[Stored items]

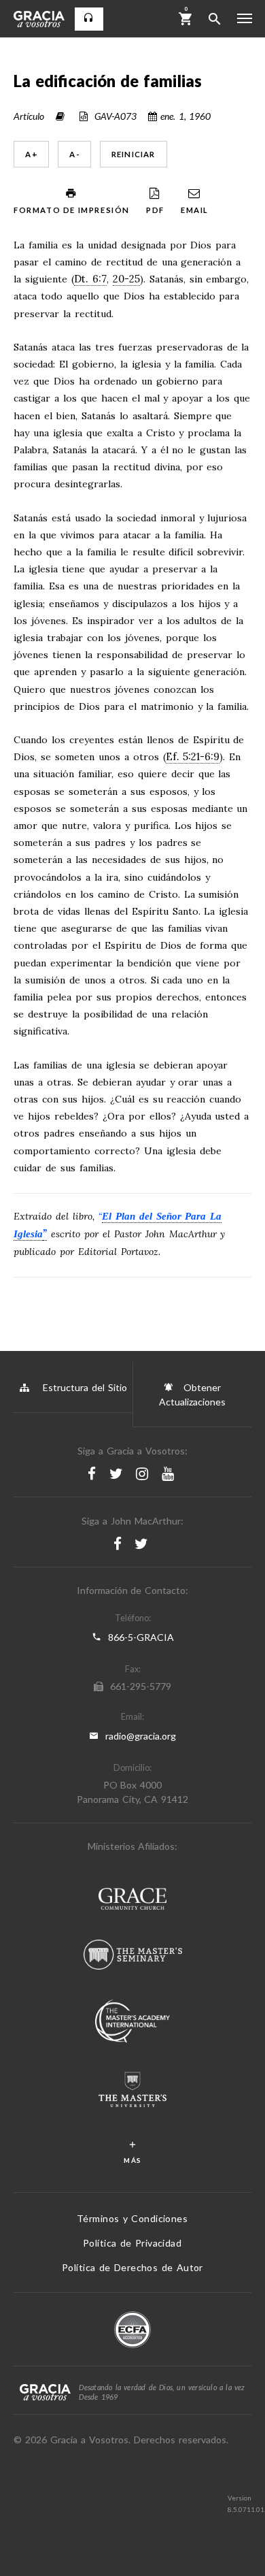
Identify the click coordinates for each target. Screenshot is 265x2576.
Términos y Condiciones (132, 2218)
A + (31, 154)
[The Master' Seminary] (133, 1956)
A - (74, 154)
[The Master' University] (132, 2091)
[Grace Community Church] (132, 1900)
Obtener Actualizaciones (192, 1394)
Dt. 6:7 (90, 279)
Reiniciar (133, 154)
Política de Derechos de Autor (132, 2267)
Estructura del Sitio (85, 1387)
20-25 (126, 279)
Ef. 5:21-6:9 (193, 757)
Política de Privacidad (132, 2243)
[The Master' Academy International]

*Exercise description*.
Where a line of the entries contains "Master", report that line.

*Output of the task*.
[The Master' Seminary] (133, 1956)
[The Master' University] (132, 2091)
[The Master' Academy International]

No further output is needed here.